With special guest performers including Cyndi Lauper, Bryan Adams, The Band, Joni Mitchell, Sinead O’Connor, James Galway and the incomparable Van Morrison belting out the lyrics to “Comfortably Numb,” the concert turned “The Wall” into a giant metaphor for the Berlin Wall and its fall.
With over a half-million Berliners cheering on at the same spot where they’d poured out in equal force to dance on top of the crumbling actual wall the previous November, Waters progressed the music of “The Wall” by amassing cement-like blocks gradually, eventually completing a high wall.
At the penultimate turning point in the production, all the paper blocks came tumbling down in a cathartic few moments, symbolizing both personal and social liberation, and a new hope.
Now, in his 30th anniversary tour that is currently underway, and that brought him to Washington, D.C. on Oct. 10, Waters has performed to sold-out crowds in venues like the Verizon Center and Madison Square Garden, holding not a half-million but an impressive 20,000 or so fans, many of whom weren’t even born when “The Wall” was first performed.
The downsized recapitulation of the July 21, 1990 Potsdamer Platz concert, replete with the erection of the faux-brick wall and its subsequent destruction, is impressive. Waters’ voice still retains its uniqueness and power, although as when he called on Van Morrison to do “Comfortably Numb” in 1990, he’s been leaving that honor on his tour to a band member with a tremendously resonant and powerful voice.

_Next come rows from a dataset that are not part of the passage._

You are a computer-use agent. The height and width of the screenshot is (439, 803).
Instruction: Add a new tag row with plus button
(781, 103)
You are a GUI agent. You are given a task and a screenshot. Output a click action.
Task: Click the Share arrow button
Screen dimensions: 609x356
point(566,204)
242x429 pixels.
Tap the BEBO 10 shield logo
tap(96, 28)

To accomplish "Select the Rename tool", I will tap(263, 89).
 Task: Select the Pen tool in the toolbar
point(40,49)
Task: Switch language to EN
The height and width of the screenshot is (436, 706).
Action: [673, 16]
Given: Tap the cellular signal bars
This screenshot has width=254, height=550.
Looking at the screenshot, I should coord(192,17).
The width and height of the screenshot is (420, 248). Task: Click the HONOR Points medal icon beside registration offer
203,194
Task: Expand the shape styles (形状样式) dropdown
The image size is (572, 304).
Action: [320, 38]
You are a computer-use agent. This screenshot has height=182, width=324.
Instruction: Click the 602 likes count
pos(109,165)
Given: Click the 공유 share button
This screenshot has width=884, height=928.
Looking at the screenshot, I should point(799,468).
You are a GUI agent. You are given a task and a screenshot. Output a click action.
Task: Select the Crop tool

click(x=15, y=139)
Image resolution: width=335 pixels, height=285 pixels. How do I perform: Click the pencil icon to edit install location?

The visual effects that were blazoned on the wall centered on the tragedy and horror of war, culminating in the passionate songs, “Vera,” and “Bring the Boys Back Home.”
It came as a shock to many of those watching in the nation’s capital that one of the quotes flashed on the wall read, “Every gun that is made, every warship launched, every rocket fired signifies, in the final sense, a theft from those who hunger and are not fed, those who are cold and are not clothed.”
The attribution: U.S. President Dwight D. Eisenhower (from a speech in April 1953).